Harre once commanded respect as a leftist politician of conviction. In aligning herself with Dotcom she has redefined herself as a rank opportunist – a retread, desperate to revive her political career even if it means throwing her lot in with a flashy and extremely rich capitalist entrepreneur with an opaque agenda.
Try as she might, she will never overcome the perception that she has betrayed her proletarian principles in the pursuit of power.

So what of the other players in this most bizarre election campaign?
There’s the cerebral and unworldly Jamie Whyte, whose Herculean task is to rebuild the discredited Act. Whyte is a conviction politician, just as Harre once was on the other side, but it’s hard to escape the feeling that Act has no gas left in its tank.

There’s Colin Craig, who hopes to capture the substantial social conservative vote, but who seems determined to sabotage himself. I mean, who persuaded him to pose for that tragically misguided photo where he’s lying in the grass with a come-hither look?
Craig is another conviction politician, but like Whyte, he’s up against a media that is at worst hostile, at best unsympathetic. The last thing he needs is to provide ammunition to the mockers, but he can’t seem to help himself.

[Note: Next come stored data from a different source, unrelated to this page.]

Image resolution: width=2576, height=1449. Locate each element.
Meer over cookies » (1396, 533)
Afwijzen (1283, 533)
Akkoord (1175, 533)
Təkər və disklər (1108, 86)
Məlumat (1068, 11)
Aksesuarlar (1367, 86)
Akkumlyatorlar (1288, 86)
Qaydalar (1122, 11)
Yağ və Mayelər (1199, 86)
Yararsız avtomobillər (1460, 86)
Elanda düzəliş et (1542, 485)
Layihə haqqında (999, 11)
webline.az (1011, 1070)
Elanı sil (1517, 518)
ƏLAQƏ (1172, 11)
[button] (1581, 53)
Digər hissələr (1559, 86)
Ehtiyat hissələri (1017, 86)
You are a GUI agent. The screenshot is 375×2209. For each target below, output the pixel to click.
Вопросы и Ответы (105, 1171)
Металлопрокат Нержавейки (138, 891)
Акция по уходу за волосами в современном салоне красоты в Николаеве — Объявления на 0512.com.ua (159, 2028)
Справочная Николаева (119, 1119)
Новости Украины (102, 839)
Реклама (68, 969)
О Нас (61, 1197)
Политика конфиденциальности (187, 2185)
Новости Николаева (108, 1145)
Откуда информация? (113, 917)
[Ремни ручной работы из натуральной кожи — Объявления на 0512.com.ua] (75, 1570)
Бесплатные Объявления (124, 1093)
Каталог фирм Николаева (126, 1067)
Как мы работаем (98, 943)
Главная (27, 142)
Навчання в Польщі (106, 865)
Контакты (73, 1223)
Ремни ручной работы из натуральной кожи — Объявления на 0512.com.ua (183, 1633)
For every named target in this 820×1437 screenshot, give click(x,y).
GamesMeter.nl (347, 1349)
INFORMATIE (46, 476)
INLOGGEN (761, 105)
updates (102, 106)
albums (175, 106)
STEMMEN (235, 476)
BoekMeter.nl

Then there’s Winston Peters. There’s always Winston Peters. But I wonder if this could be the old warhorse’s last charge. If New Zealand First doesn’t get past the five per cent threshold, I can’t see Peters sticking around for another three years – in which case that could be the end of the party too, unless Ron Mark can be persuaded to take over.
And of course, lastly there’s Key. His preternatural popularity is a complete mystery, but you can’t argue with the opinion polls.

The only thing standing between Key and a third election victory is the MMP system, the vagaries of which could still deliver a rogue result in the form of a dysfunctional coalition cobbled together from the disparate, angry forces of the left.
As a journalist, I find it riveting; as a citizen concerned for our future, I find myself getting more apprehensive as the big day approaches.

FOOTNOTE: This was written last weekend, before the Nicky Hager bombshell. What was previously our most bizarre campaign ever is now also shaping up to be the ugliest.

3 comments:

Jigsaw said...

It certainly is shaping up to be the weirdest election campaign that I can recall. The Hagar book has thrown another spanner in the works-the idea that you can write a book entitled 'Dirty Politics' by using stolen emails and see nothing at all out of the way takes the breath away. Having a German getting a crowd to chant f*** John Key and not see how weird that is. So many strange things makes one wonder if it can get even weirder ...personally I think it would be a brave person who said it couldn't.

Duncan Brown said...

Re the Craig photo, I spoke to one of his senior staff who had attended that shoot and said no such photo was taken, it was a Photoshop job.

Duncan Brown said...

Okay, I take it back, maybe we weren't discussing the same photo. Just did a Google search and it was a Fairfax photographer's image, I'm sure they wouldn't Photoshop to that extent. Brings me back to my original question to the senior staffer. What on earth was Craig thinking about when he posed for it?